I see people online saying shit like "We don't have to accept the presidential line of succession. We could call for new elections. It's not a foregone conclusion." Yes, it is, you stupid, bleating assholes, and yes, we do have to accept the line of succession. That's the law. It's in the Constitution. In the US presidential election, you don't get do-overs. Ever. No, not even when the Republican candidate is guilty of collusion with Putin and Russian hackers and Wikileaks. We have to accept the line of succession, and we have to pray the damage that has been done to the system is not irreparable. You just know these are the assholes who refused to "participate in a corrupt system" and so helped land us in this present shitstorm. The most laughable thing about those fuckers is they believe there can ever be a system free of corruption, though one has never yet existed in all of human history.

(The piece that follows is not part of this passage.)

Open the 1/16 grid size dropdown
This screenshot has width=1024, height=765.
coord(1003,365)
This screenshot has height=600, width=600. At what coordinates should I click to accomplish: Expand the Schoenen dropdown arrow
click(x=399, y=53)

Four posts from Facebook yesterday:
~ What is this race to be defined, to be boxed in? I am not defined by my sexuality, or by my gender, or my race, or my mental illness, or by my physical disabilities, or my bad teeth, or my insomnia, or my addiction, or my hillbilly childhood, or my atheism, or my generation, or my belief in the Democratic Party, or the pronouns that are used to describe me. None of these things are sufficient, but only possessed of a certain fluctuating piecemeal relevance. I am not a bisexual writer or a transsexual writer or white writer or a liberal writer or a schizophrenic writer or a Southern writer or a female writer or an atheist writer or a boomer writer or an evolutionist writer or an impoverished writer, though I am, to whatever degree, surely all of those things. But you choose one, and you hang it on me, and you are inevitably telling a lie by omission.
~ A 53rd birthday wish: I sincerely hope to live long enough to see American conservative thought evolve once again into something more sophisticated than "Spank the libtards and make them cry."

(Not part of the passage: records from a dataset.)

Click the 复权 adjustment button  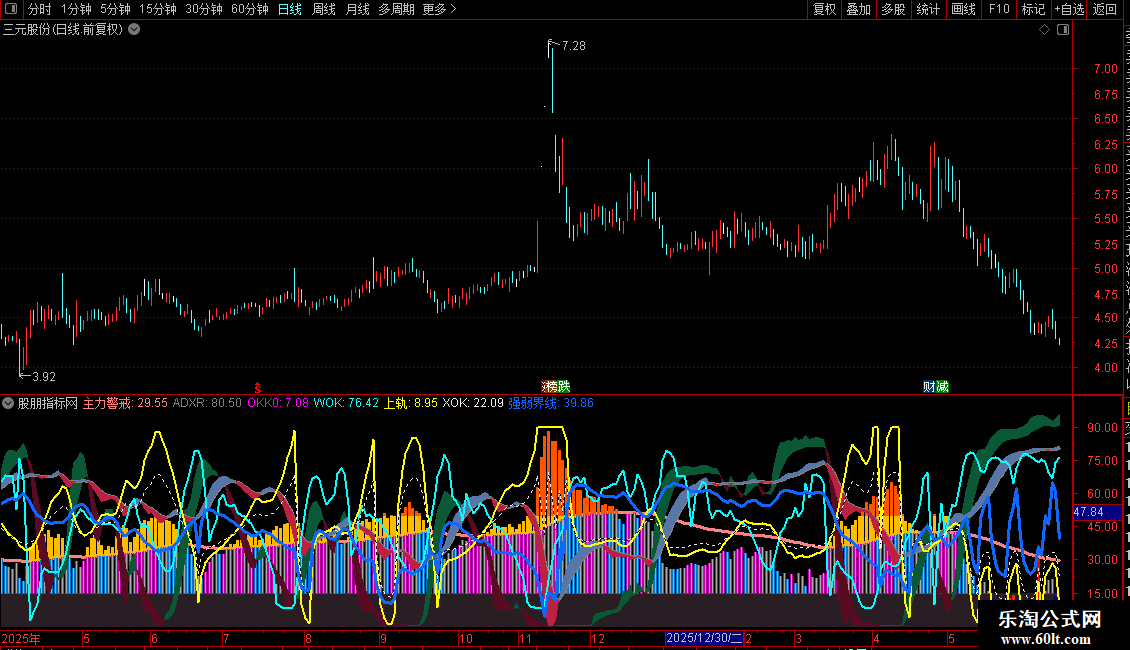click(x=824, y=9)
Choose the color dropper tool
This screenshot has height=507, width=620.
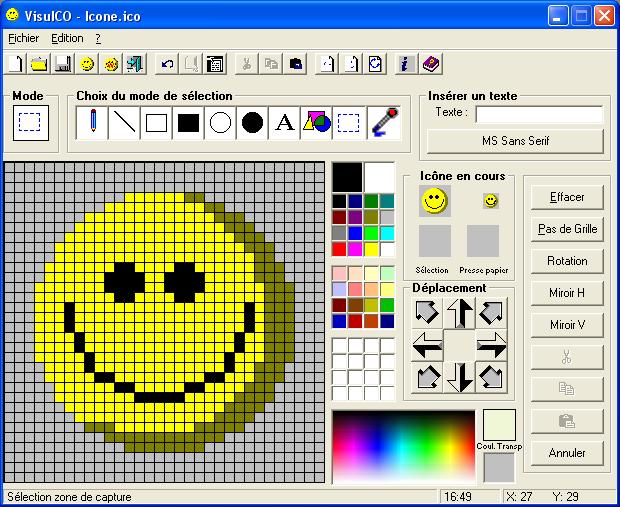[383, 123]
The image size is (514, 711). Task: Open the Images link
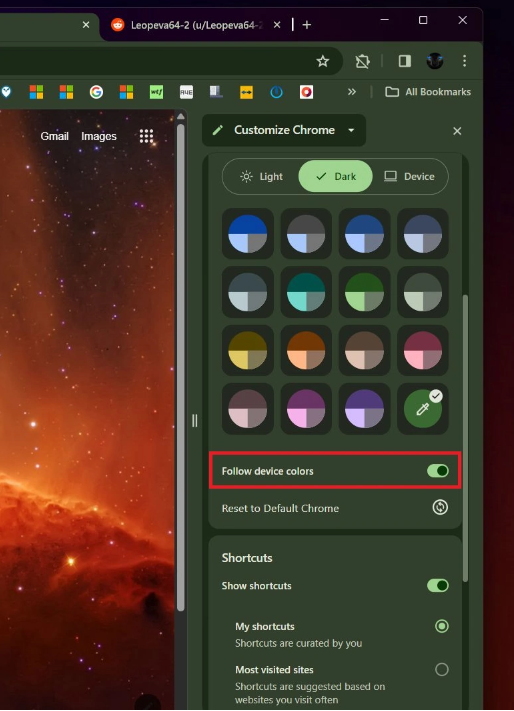pos(99,136)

~ One of the few upsides to getting older is that I find I care less and less whom I piss off and why. If I am becoming a curmudgeon, so be it. I've damn well earned the epithet.
~ Here on my 53rd birthday, I am profoundly grateful to have been born when I was, in 1964, and to have had the food fortune of a childhood free of computers and the internet and video games and social media, grateful not to be a "digital native," not to have grown up "plugged in." God, I miss that world. Call it nostalgia if you wish, but it's something far deeper.
Later Taters,
Aunt Beast
5:28 p.m.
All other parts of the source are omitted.